Il voto è democrazia, capacità di orientare le scelte di un Paese. In qualsiasi modo lo si veda per i cattolici e i cristiani è anche qualcosa di più: un dovere morale. Perché è partecipazione alla costruzione della città terrena come riflesso di quella divina. Non andare al voto per essi significa rinunciare alla costruzione del progetto divino. «La vocazione dell’umanità – dice il Catechismo della Chiesa cattolica – è di rendere manifesta l’immagine di Dio e di essere trasformata ad immagine dl Figlio unigenito del Padre. Tale vocazione riveste una forma personale, poiché ciascuno è chiamato ad entrare nella beatitudine divina; ma riguarda anche la comunità umana nel suo insieme. Tutti gli uomini sono chiamati al medesimo fine, Dio stesso. Esiste una certa somiglianza tra l’unione delle Persone divine e la fraternità che gli uomini devono instaurare tra loro, nella verità e nella carità. L’amore del prossimo è inseparabile dall’amore di Dio».

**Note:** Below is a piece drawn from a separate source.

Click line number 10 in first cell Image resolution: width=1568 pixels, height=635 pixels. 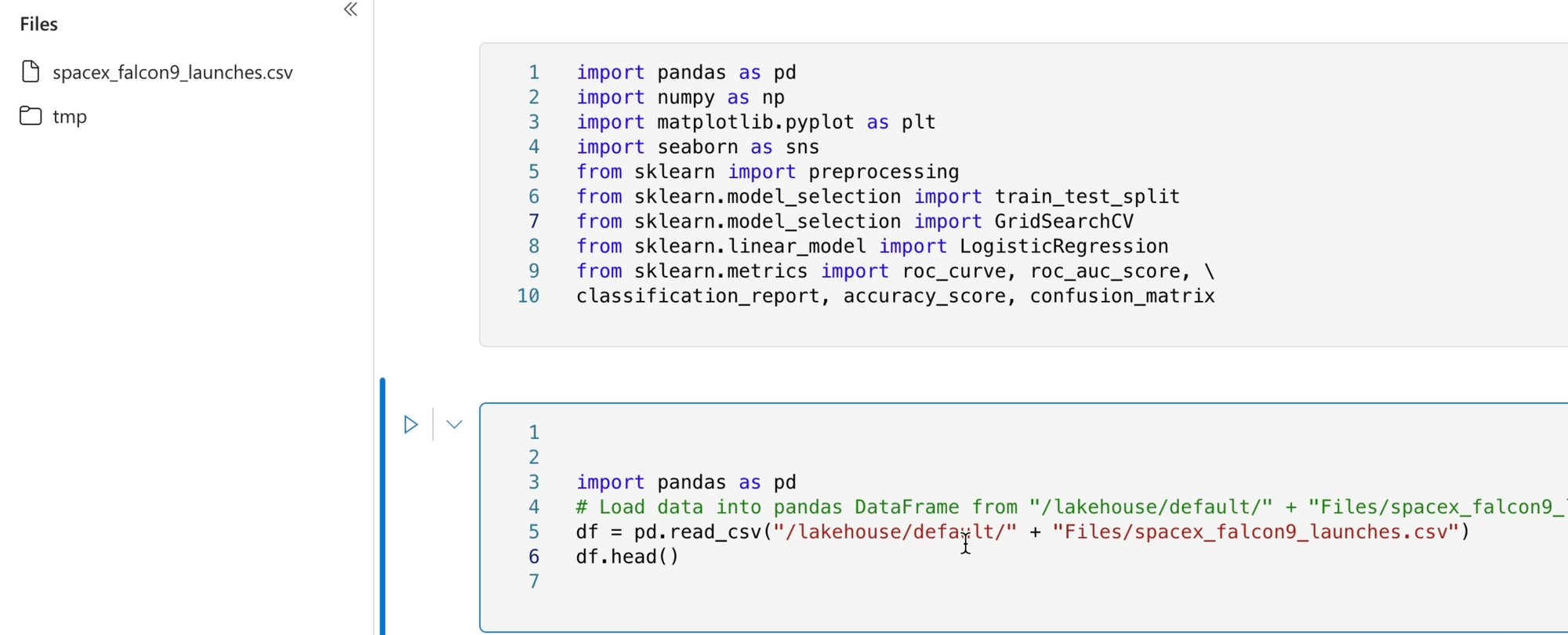tap(528, 296)
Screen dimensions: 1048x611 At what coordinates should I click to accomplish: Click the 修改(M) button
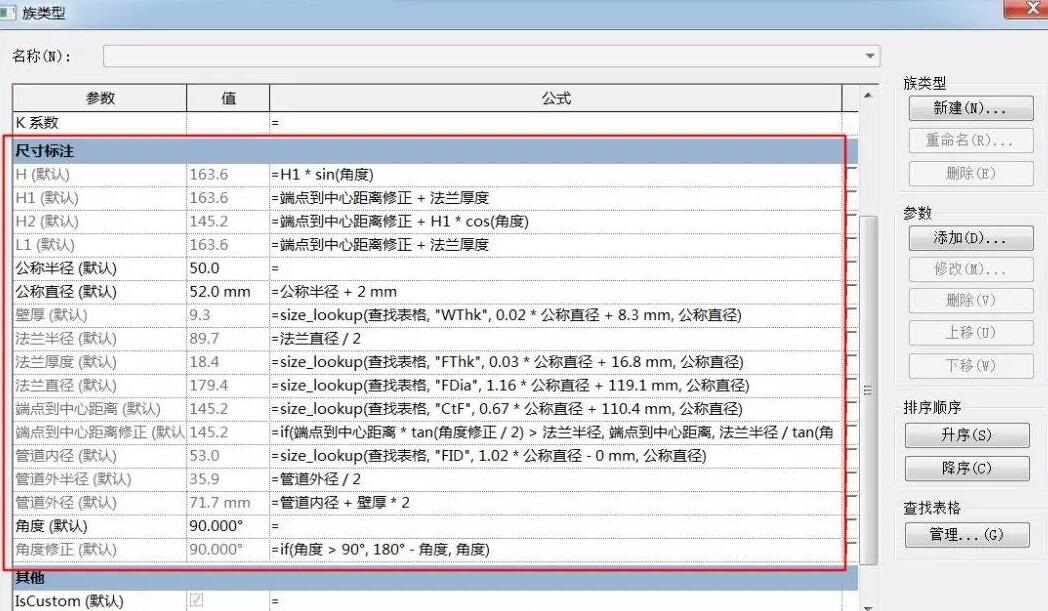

In quest’ottica va letto l’esercizio del voto. Chi ne inficia il valore, non amplia il concetto di libertà, semmai riduce quello di responsabilità che presuppone l’amore per il prossimo. «Dio – aggiunge il Catechismo – non ha voluto riservare solo a sé l’esercizio di tutti i poteri. Egli assegna ad ogni creatura le funzioni che essa è in grado di esercitare, secondo le capacità proprie della sua natura. Questo modo di governare deve essere imitato nella vita sociale».
L’esercizio del voto è la partecipazione diretta al bene comune, ossia, dice ancora il Catechismo, «un dovere inerente alla dignità della persona umana». Ed è qui che assume importanza la democrazia come mezzo di partecipazione dei cittadini alle scelte politiche. «Un’autentica democrazia – evidenzia il Compendio della Dottrina sociale della Chiesa – non è solo il risultato di un rispetto formale di regole, ma il frutto della convinta accettazione dei valori che ispirano le procedure democratiche: la dignità della persona umana, il rispetto dei diritti dell’uomo, l’assunzione del ‘bene comune’ come fine e criterio regolativo della Politica».
La tutela del lavoro è bene comune? Indubbiamente sì, vista la tutela che a esso garantisce la Costituzione. «L’Italia – dice l’articolo 1 della Costituzione – è una Repubblica democratica, fondata sul lavoro. La sovranità appartiene al popolo, che la esercita nelle forme e nei limiti della Costituzione». Ma questo è solo un aspetto. Per il cristiano il lavoro è molto di più. «Il lavoro in senso oggettivo – sottolinea sempre il Compendio della Dottrina sociale della Chiesa – costituisce l’aspetto contingente dell’attività dell’uomo, che varia incessantemente nelle sue modalità con il mutare delle condizioni tecniche, culturali, sociali e politiche. In senso soggettivo si configura, invece, come la sua dimensione stabile, perché non dipende da quel che l’uomo realizza concretamente né dal genere di attività che esercita, ma solo ed esclusivamente dalla sua dignità di essere personale». E aggiunge: «La soggettività conferisce al lavoro la sua peculiare dignità, che impedisce di considerarlo come una semplice merce o un elemento impersonale dell’organizzazione produttiva».
Il lavoro è un metro della dignità della persona e, quindi, ha un forte valore etico. «Non c’è dubbio alcuno – dice ancora il Compendio che il lavoro umano abbia un suo valore etico, il quale senza mezzi termini e direttamente rimane legato al fatto che colui che lo compie è una persona».
L’altro aspetto è la cittadinanza per l’immigrato. Se per parte della società è un nervo scoperto, per i cristiani è un problema complesso di identità e di fede. Se da un lato il Compendio sostiene che «vanno favorite tutte quelle condizioni che consentono accresciute possibilità di lavoro nelle proprie zone di origine», dall’altro sottolinea che «gli immigrati devono essere accolti in quanto persone e aiutati, insieme alle loro famiglie, ad integrarsi nella vita sociale». Il diritto di cittadinanza può essere considerata una delle vie di integrazione? Sono domande che nessun cristiano può eludere. Quindi la partecipazione convinta al referendum non è un atto qualsiasi, né fungibile con altre attività, ma significa assumere la responsabilità diretta nella costruzione di una società più giusta e più equa il cui obiettivo è la dignità della persona.